> **What this task involves**
Rewrite the data below, changing every "GUI agent" to "screen assistant" and leaving everything else untouched.

****************

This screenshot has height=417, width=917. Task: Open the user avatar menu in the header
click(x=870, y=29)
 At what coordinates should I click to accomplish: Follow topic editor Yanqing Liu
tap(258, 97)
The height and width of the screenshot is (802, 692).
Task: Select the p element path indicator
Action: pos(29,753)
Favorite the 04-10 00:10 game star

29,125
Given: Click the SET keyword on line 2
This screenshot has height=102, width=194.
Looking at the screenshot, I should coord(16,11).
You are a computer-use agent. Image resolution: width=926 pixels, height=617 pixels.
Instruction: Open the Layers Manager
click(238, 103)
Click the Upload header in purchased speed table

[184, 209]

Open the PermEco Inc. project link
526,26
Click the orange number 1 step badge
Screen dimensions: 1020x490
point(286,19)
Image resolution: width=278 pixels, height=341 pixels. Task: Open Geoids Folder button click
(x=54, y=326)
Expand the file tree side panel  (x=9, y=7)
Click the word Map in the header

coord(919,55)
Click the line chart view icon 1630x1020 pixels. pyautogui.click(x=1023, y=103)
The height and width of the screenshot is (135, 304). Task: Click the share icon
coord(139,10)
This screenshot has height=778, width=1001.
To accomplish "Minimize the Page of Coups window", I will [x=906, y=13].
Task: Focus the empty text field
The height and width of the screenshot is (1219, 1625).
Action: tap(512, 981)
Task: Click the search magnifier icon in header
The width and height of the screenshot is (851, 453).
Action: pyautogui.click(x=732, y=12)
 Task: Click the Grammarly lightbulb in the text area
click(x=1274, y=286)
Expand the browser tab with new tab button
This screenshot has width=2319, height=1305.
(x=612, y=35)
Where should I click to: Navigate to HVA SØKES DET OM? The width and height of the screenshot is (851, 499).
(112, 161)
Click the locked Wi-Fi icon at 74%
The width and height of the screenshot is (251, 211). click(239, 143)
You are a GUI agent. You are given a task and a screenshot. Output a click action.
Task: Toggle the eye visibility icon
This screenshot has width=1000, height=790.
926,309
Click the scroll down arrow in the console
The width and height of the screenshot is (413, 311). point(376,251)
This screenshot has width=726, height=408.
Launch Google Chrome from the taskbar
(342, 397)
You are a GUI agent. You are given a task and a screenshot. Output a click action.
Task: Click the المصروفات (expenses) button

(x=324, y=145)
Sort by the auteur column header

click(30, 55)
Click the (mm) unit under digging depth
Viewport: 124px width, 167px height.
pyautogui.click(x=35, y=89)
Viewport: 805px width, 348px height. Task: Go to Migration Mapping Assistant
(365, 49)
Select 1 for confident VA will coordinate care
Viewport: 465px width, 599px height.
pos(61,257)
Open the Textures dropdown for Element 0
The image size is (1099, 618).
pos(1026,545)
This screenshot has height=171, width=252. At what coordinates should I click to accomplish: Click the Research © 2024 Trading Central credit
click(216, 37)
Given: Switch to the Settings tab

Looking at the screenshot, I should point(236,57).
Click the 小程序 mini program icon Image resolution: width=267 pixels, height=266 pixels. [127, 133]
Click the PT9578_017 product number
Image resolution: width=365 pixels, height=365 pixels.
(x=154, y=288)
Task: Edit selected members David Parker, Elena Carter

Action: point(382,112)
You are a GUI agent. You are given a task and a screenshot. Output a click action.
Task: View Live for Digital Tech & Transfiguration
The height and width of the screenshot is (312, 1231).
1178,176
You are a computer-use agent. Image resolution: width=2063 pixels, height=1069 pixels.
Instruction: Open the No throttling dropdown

****************

> **Expected output**
This screenshot has height=417, width=917. Task: Open the user avatar menu in the header
click(x=870, y=29)
 At what coordinates should I click to accomplish: Follow topic editor Yanqing Liu
tap(258, 97)
The height and width of the screenshot is (802, 692).
Task: Select the p element path indicator
Action: pos(29,753)
Favorite the 04-10 00:10 game star

29,125
Given: Click the SET keyword on line 2
This screenshot has height=102, width=194.
Looking at the screenshot, I should coord(16,11).
You are a computer-use agent. Image resolution: width=926 pixels, height=617 pixels.
Instruction: Open the Layers Manager
click(238, 103)
Click the Upload header in purchased speed table

[184, 209]

Open the PermEco Inc. project link
526,26
Click the orange number 1 step badge
Screen dimensions: 1020x490
point(286,19)
Image resolution: width=278 pixels, height=341 pixels. Task: Open Geoids Folder button click
(x=54, y=326)
Expand the file tree side panel  (x=9, y=7)
Click the word Map in the header

coord(919,55)
Click the line chart view icon 1630x1020 pixels. pyautogui.click(x=1023, y=103)
The height and width of the screenshot is (135, 304). Task: Click the share icon
coord(139,10)
This screenshot has height=778, width=1001.
To accomplish "Minimize the Page of Coups window", I will [x=906, y=13].
Task: Focus the empty text field
The height and width of the screenshot is (1219, 1625).
Action: tap(512, 981)
Task: Click the search magnifier icon in header
The width and height of the screenshot is (851, 453).
Action: pyautogui.click(x=732, y=12)
 Task: Click the Grammarly lightbulb in the text area
click(x=1274, y=286)
Expand the browser tab with new tab button
This screenshot has width=2319, height=1305.
(x=612, y=35)
Where should I click to: Navigate to HVA SØKES DET OM? The width and height of the screenshot is (851, 499).
(112, 161)
Click the locked Wi-Fi icon at 74%
The width and height of the screenshot is (251, 211). click(239, 143)
You are a screen assistant. You are given a task and a screenshot. Output a click action.
Task: Toggle the eye visibility icon
This screenshot has width=1000, height=790.
926,309
Click the scroll down arrow in the console
The width and height of the screenshot is (413, 311). point(376,251)
This screenshot has width=726, height=408.
Launch Google Chrome from the taskbar
(342, 397)
You are a screen assistant. You are given a task and a screenshot. Output a click action.
Task: Click the المصروفات (expenses) button

(x=324, y=145)
Sort by the auteur column header

click(30, 55)
Click the (mm) unit under digging depth
Viewport: 124px width, 167px height.
pyautogui.click(x=35, y=89)
Viewport: 805px width, 348px height. Task: Go to Migration Mapping Assistant
(365, 49)
Select 1 for confident VA will coordinate care
Viewport: 465px width, 599px height.
pos(61,257)
Open the Textures dropdown for Element 0
The image size is (1099, 618).
pos(1026,545)
This screenshot has height=171, width=252. At what coordinates should I click to accomplish: Click the Research © 2024 Trading Central credit
click(216, 37)
Given: Switch to the Settings tab

Looking at the screenshot, I should point(236,57).
Click the 小程序 mini program icon Image resolution: width=267 pixels, height=266 pixels. [127, 133]
Click the PT9578_017 product number
Image resolution: width=365 pixels, height=365 pixels.
(x=154, y=288)
Task: Edit selected members David Parker, Elena Carter

Action: point(382,112)
You are a screen assistant. You are given a task and a screenshot. Output a click action.
Task: View Live for Digital Tech & Transfiguration
The height and width of the screenshot is (312, 1231).
1178,176
You are a computer-use agent. Image resolution: width=2063 pixels, height=1069 pixels.
Instruction: Open the No throttling dropdown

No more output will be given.